**Directions**
Reproduce the data below word for word.

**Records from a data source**
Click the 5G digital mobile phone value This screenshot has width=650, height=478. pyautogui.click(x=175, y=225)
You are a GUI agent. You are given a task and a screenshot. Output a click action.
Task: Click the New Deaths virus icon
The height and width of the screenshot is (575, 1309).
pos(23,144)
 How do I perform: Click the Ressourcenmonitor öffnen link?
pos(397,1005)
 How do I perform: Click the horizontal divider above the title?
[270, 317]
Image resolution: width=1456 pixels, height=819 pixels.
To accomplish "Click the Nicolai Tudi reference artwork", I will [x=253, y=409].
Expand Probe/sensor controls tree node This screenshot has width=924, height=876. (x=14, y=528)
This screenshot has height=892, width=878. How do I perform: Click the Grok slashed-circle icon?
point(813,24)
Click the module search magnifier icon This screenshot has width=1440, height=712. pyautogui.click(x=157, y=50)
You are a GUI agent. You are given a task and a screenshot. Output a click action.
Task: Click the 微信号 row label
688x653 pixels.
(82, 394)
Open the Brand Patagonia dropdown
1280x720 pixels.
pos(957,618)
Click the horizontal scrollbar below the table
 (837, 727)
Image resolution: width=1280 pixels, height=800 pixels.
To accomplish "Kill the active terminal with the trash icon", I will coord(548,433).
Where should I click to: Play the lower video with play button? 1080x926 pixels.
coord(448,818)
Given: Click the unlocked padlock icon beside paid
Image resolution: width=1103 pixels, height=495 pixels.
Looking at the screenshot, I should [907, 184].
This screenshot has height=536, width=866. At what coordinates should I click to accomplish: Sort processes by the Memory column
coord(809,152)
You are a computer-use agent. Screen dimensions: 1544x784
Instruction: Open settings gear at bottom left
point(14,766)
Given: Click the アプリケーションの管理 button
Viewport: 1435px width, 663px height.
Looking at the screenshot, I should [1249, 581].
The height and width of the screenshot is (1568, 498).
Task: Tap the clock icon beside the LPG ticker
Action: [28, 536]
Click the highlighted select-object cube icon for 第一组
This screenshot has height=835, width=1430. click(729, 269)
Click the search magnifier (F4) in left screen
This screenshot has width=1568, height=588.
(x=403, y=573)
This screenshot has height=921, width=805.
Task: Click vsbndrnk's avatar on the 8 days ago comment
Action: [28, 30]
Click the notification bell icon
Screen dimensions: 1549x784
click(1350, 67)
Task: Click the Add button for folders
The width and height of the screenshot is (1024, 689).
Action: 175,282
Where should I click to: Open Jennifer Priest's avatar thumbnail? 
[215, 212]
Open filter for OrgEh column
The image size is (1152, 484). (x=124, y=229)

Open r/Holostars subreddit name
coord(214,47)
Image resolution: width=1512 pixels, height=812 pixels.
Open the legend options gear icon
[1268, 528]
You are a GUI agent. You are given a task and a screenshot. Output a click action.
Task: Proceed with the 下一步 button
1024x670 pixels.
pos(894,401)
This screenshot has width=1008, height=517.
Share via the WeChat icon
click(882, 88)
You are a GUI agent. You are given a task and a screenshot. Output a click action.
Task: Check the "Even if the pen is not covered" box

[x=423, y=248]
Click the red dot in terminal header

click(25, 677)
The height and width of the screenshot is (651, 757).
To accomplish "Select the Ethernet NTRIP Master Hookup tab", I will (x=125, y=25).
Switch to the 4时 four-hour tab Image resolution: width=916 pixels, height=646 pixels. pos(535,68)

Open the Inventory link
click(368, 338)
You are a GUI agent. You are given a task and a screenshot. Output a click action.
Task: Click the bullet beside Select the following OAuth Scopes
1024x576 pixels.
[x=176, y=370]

**Exercise output**
Click the 5G digital mobile phone value This screenshot has width=650, height=478. pyautogui.click(x=175, y=225)
You are a GUI agent. You are given a task and a screenshot. Output a click action.
Task: Click the New Deaths virus icon
The height and width of the screenshot is (575, 1309).
pos(23,144)
 How do I perform: Click the Ressourcenmonitor öffnen link?
pos(397,1005)
 How do I perform: Click the horizontal divider above the title?
[270, 317]
Image resolution: width=1456 pixels, height=819 pixels.
To accomplish "Click the Nicolai Tudi reference artwork", I will [x=253, y=409].
Expand Probe/sensor controls tree node This screenshot has width=924, height=876. (x=14, y=528)
This screenshot has height=892, width=878. How do I perform: Click the Grok slashed-circle icon?
point(813,24)
Click the module search magnifier icon This screenshot has width=1440, height=712. pyautogui.click(x=157, y=50)
You are a GUI agent. You are given a task and a screenshot. Output a click action.
Task: Click the 微信号 row label
688x653 pixels.
(82, 394)
Open the Brand Patagonia dropdown
1280x720 pixels.
pos(957,618)
Click the horizontal scrollbar below the table
 (837, 727)
Image resolution: width=1280 pixels, height=800 pixels.
To accomplish "Kill the active terminal with the trash icon", I will coord(548,433).
Where should I click to: Play the lower video with play button? 1080x926 pixels.
coord(448,818)
Given: Click the unlocked padlock icon beside paid
Image resolution: width=1103 pixels, height=495 pixels.
Looking at the screenshot, I should [907, 184].
This screenshot has height=536, width=866. At what coordinates should I click to accomplish: Sort processes by the Memory column
coord(809,152)
You are a computer-use agent. Screen dimensions: 1544x784
Instruction: Open settings gear at bottom left
point(14,766)
Given: Click the アプリケーションの管理 button
Viewport: 1435px width, 663px height.
Looking at the screenshot, I should [1249, 581].
The height and width of the screenshot is (1568, 498).
Task: Tap the clock icon beside the LPG ticker
Action: [28, 536]
Click the highlighted select-object cube icon for 第一组
This screenshot has height=835, width=1430. click(729, 269)
Click the search magnifier (F4) in left screen
This screenshot has width=1568, height=588.
(x=403, y=573)
This screenshot has height=921, width=805.
Task: Click vsbndrnk's avatar on the 8 days ago comment
Action: [28, 30]
Click the notification bell icon
Screen dimensions: 1549x784
click(1350, 67)
Task: Click the Add button for folders
The width and height of the screenshot is (1024, 689).
Action: 175,282
Where should I click to: Open Jennifer Priest's avatar thumbnail? 
[215, 212]
Open filter for OrgEh column
The image size is (1152, 484). (x=124, y=229)

Open r/Holostars subreddit name
coord(214,47)
Image resolution: width=1512 pixels, height=812 pixels.
Open the legend options gear icon
[1268, 528]
You are a GUI agent. You are given a task and a screenshot. Output a click action.
Task: Proceed with the 下一步 button
1024x670 pixels.
pos(894,401)
This screenshot has width=1008, height=517.
Share via the WeChat icon
click(882, 88)
You are a GUI agent. You are given a task and a screenshot. Output a click action.
Task: Check the "Even if the pen is not covered" box

[x=423, y=248]
Click the red dot in terminal header

click(25, 677)
The height and width of the screenshot is (651, 757).
To accomplish "Select the Ethernet NTRIP Master Hookup tab", I will (x=125, y=25).
Switch to the 4时 four-hour tab Image resolution: width=916 pixels, height=646 pixels. pos(535,68)

Open the Inventory link
click(368, 338)
You are a GUI agent. You are given a task and a screenshot. Output a click action.
Task: Click the bullet beside Select the following OAuth Scopes
1024x576 pixels.
[x=176, y=370]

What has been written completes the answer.